---- Provided data

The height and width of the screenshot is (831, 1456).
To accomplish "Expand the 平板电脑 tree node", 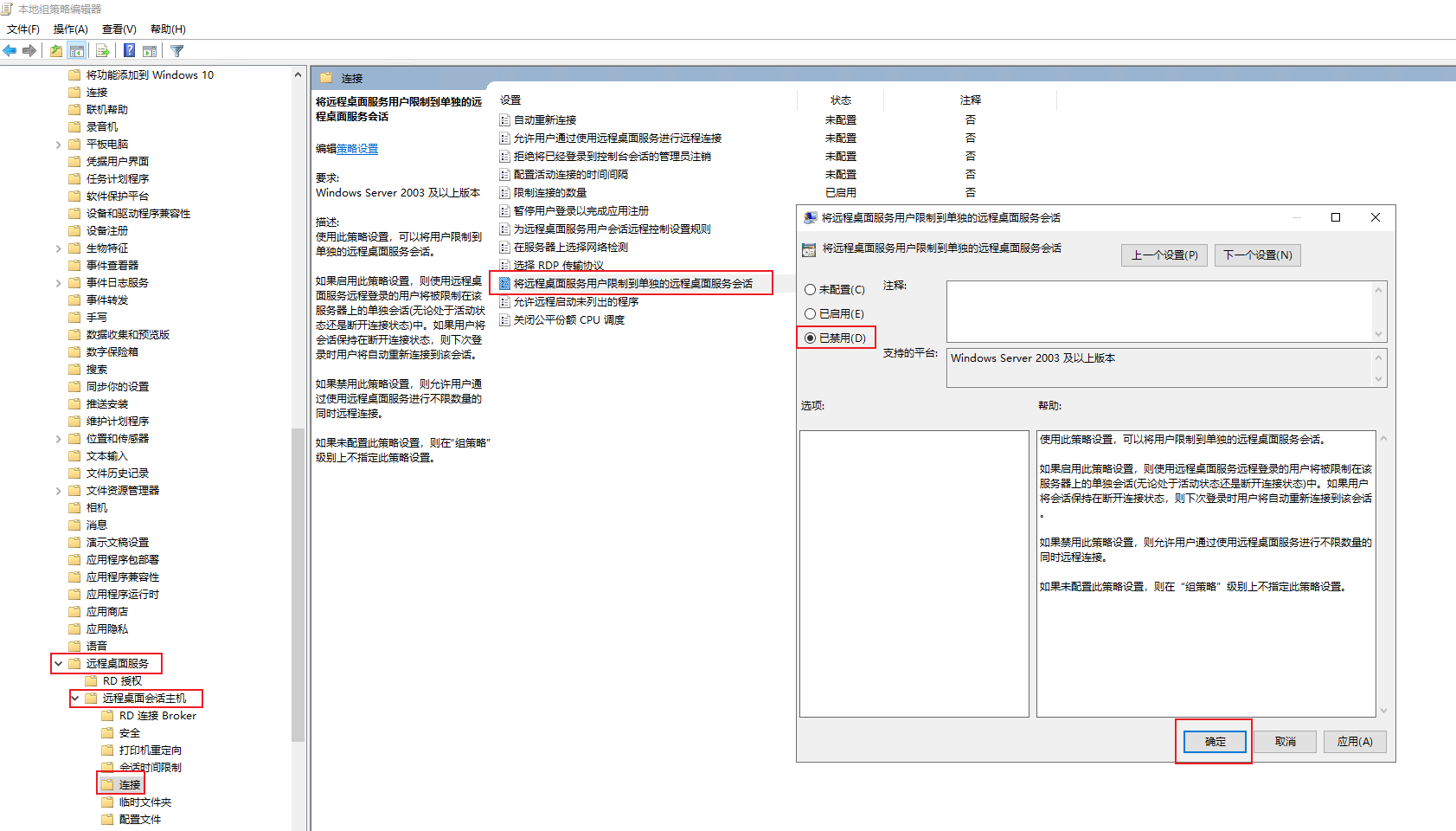I will click(x=58, y=145).
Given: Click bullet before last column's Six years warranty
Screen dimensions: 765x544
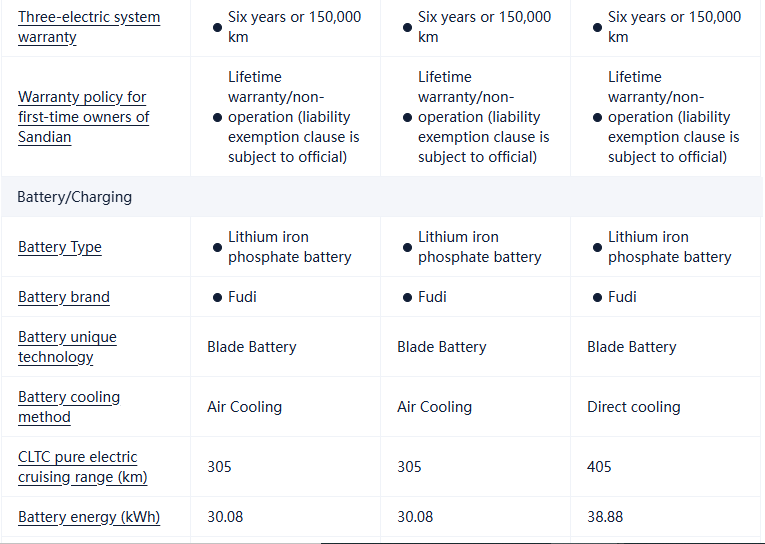Looking at the screenshot, I should tap(597, 28).

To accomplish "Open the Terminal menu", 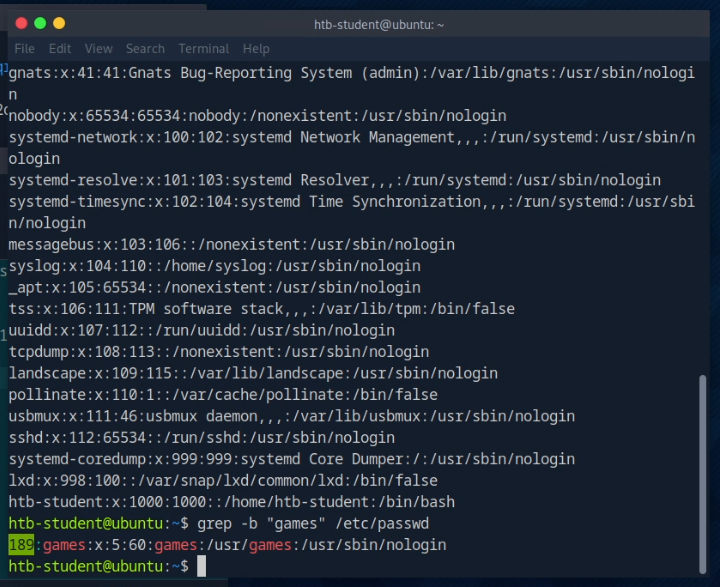I will click(204, 48).
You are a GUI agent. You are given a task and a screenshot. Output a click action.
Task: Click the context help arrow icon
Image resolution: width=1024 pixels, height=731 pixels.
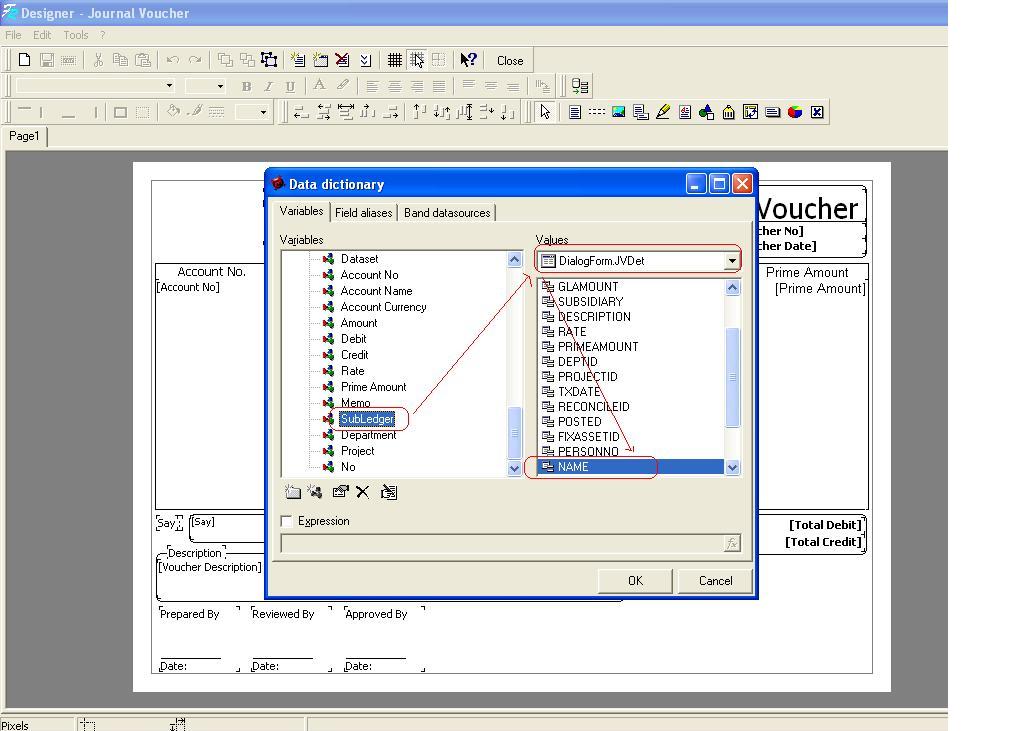[x=468, y=60]
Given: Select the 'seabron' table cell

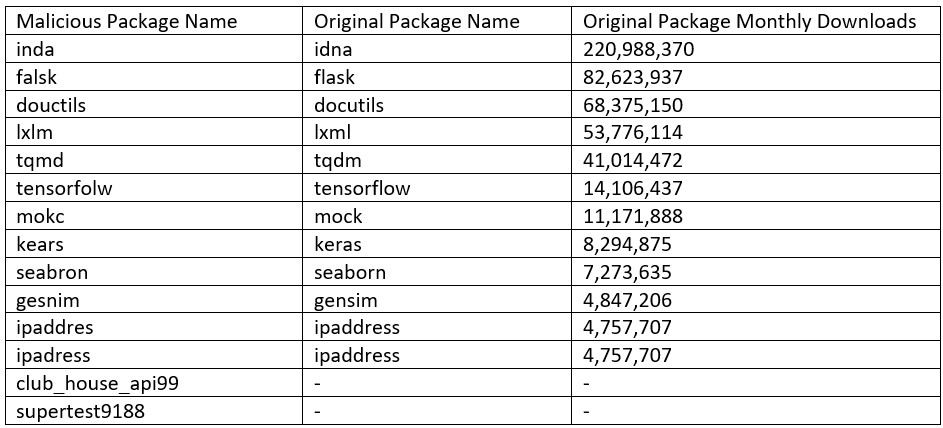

--------

» **What the exercise asks**: Begin with the line containing "Image resolution: width=1024" and end with the last line of the entries above. Copy those lines exactly, both ends included, and drop every picture.

» **Output for this task**:
Image resolution: width=1024 pixels, height=731 pixels.
[x=468, y=60]
Given: Select the 'seabron' table cell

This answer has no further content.